• SOURCE PASSAGE:
Showing posts with label William Sadler. Show all posts
Showing posts with label William Sadler. Show all posts

Thursday, August 11, 2016

Television Review: ROADRACERS (1994, Robert Rodriguez)

Stars: 4 of 5.
Running Time: 95 minutes.
Tag-line: "Rent all the action!"
Notable Cast or Crew: David Arquette (EIGHT-LEGGED FREAKS, SCREAM), John Hawkes (DEADWOOD, FROM DUSK TILL DAWN), Salma Hayek (DESPERADO, FRIDA), Jason Wiles (KICKING AND SCREAMING, THE STEPFATHER '09), William Sadler (BILL & TED'S BOGUS JOURNEY, DIE HARD 2, THE SHAWSHANK REDEMPTION, THE MIST), Kevin McCarthy (INVASION OF THE BODY SNATCHERS, INNERSPACE), Mark Lowenthal ("Walter Neff" the insurance salesman on TWIN PEAKS, SCENES FROM THE CLASS STRUGGLE IN BEVERLY HILLS). Co-written by Robert Rodriguez and Tommy Nix (a Rodriguez crony who appears as himself here, and has cameos in DESPERADO, SIN CITY, PLANET TERROR, etc.).
Best One-liner: "Little dab'll do ya."

In the mid-90s, Debra Hill (HALLOWEEN, THE FOG), William Kutner, and Lou Arkoff (son of the legendary Samuel Z.) produced ten made-for-TV movies for Showtime, each intending to pay homage to 50's and 60's American International pictures, the kind of teensploitation populated by greasers, good girls gone bad, rock n' roll bands, biker gangs, and other sorts of juvenile delinquents. The directors were given $1.3 million and twelve days to shoot their work with a minimum of studio interference. I've seen all ten of these now, and they definitely vary wildly in quality––there are highs like SHAKE, RATTLE, AND ROCK! (Allan Arkush's prequel to ROCK N' ROLL HIGH SCHOOL) and RUNAWAY DAUGHTERS (some Joe Dante silliness that sort of functions as a HOWLING reunion), lows like COOL AND THE CRAZY (Ralph Bakshi tries live-action while Jared Leto tries very hard to be simultaneously "cool" and "crazy" while achieving neither), and oddities like JAILBREAKERS (William Friedkin directs Adrienne Barbeau and Shannen Doherty in a 'cheerleader-gone-bad' tale?!). Of all of these films, I must say that the best of them is probably ROADRACERS, by then-up-and-coming action maverick Robert Rodriguez.

• GIVEN ENTRIES:
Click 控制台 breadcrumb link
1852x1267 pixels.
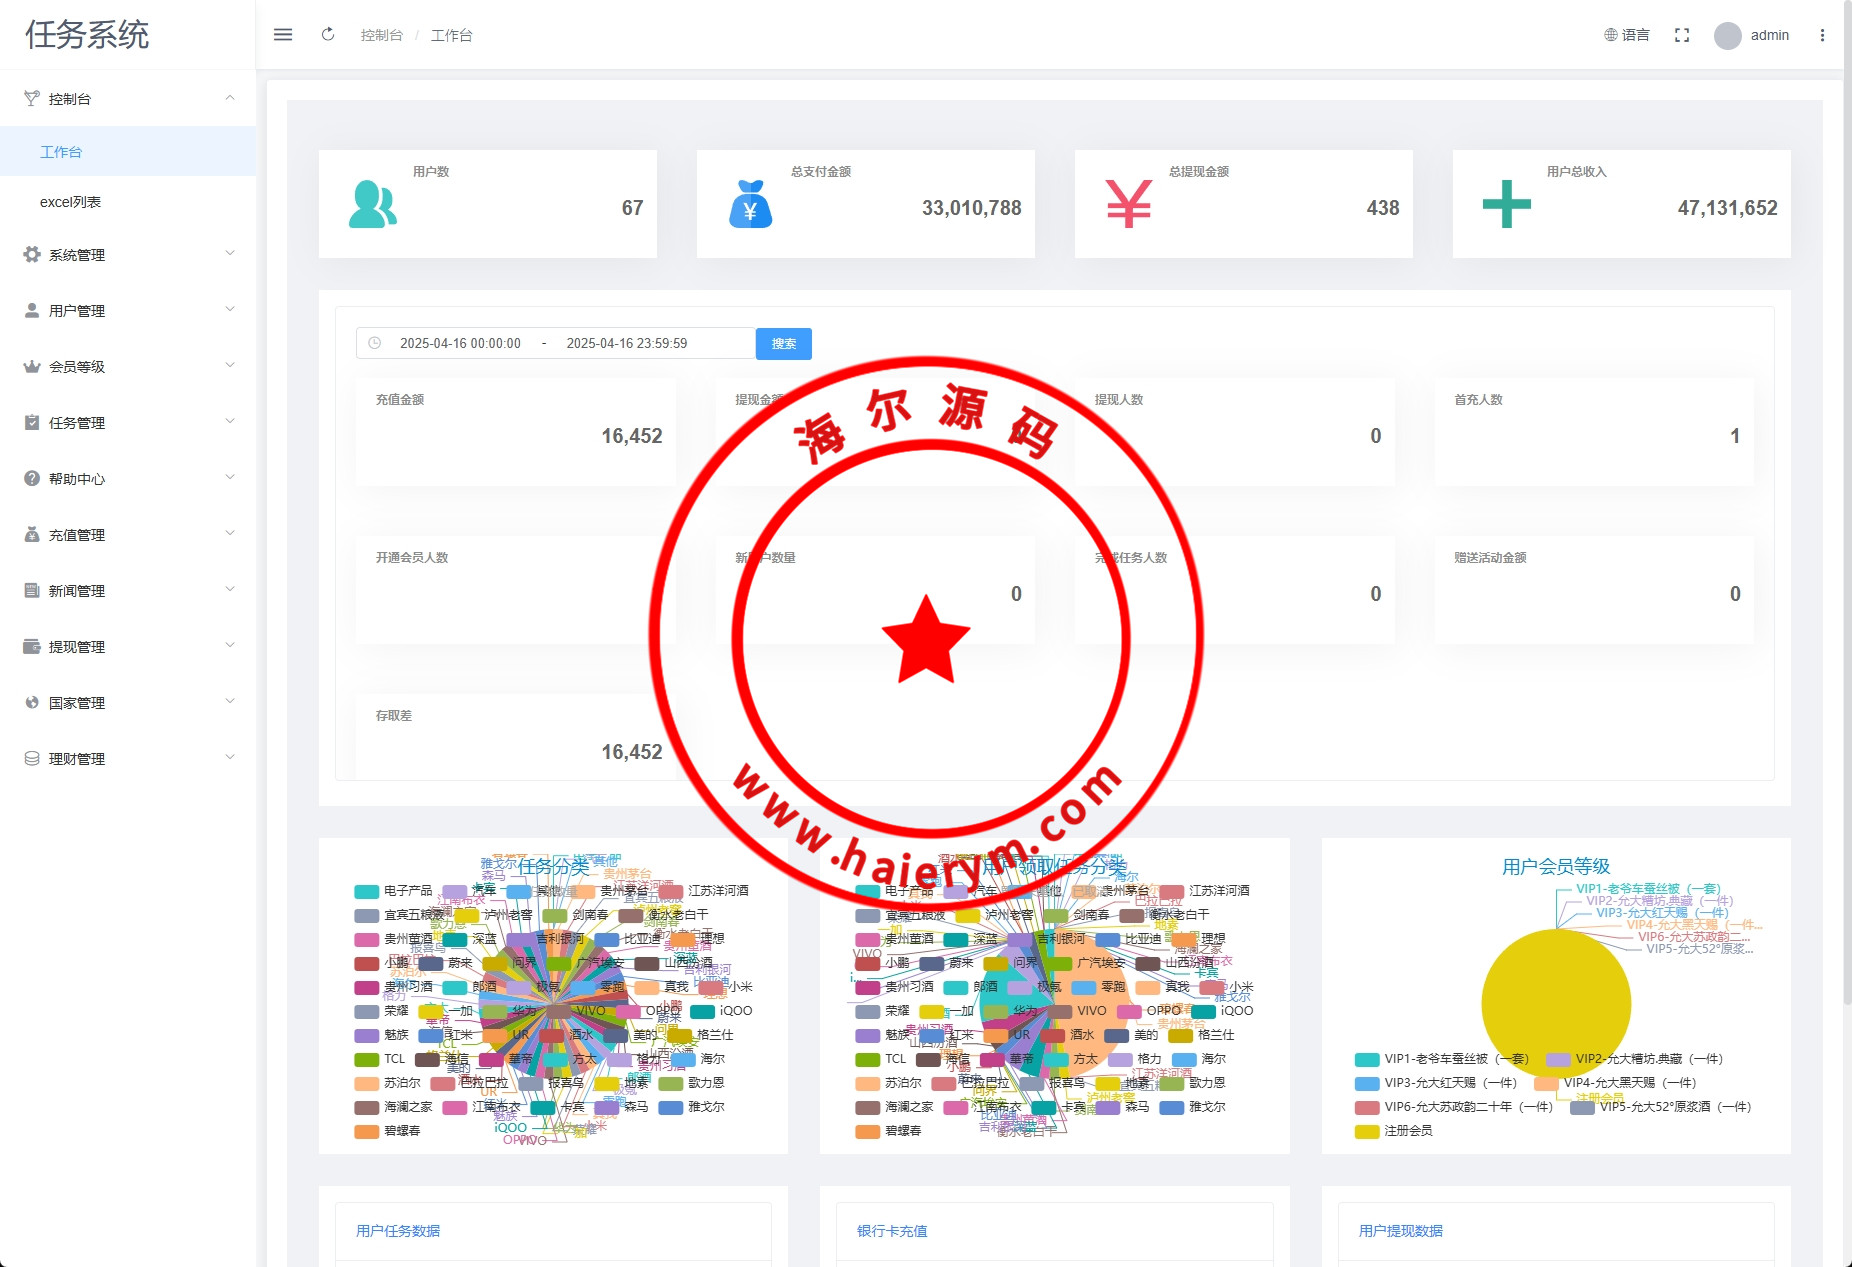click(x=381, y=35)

--

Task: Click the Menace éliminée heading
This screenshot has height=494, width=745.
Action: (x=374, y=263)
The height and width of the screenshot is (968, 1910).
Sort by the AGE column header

• AIM OF THE EXERCISE:
Answer from the Roadracers review:
(a) What running time does it list?
(b) Who co-wrote the film with Robert Rodriguez?
(c) How much money and how many days were the directors given to shoot?

• RESULT BELOW:
(a) 95 minutes.
(b) Tommy Nix.
(c) $1.3 million and twelve days.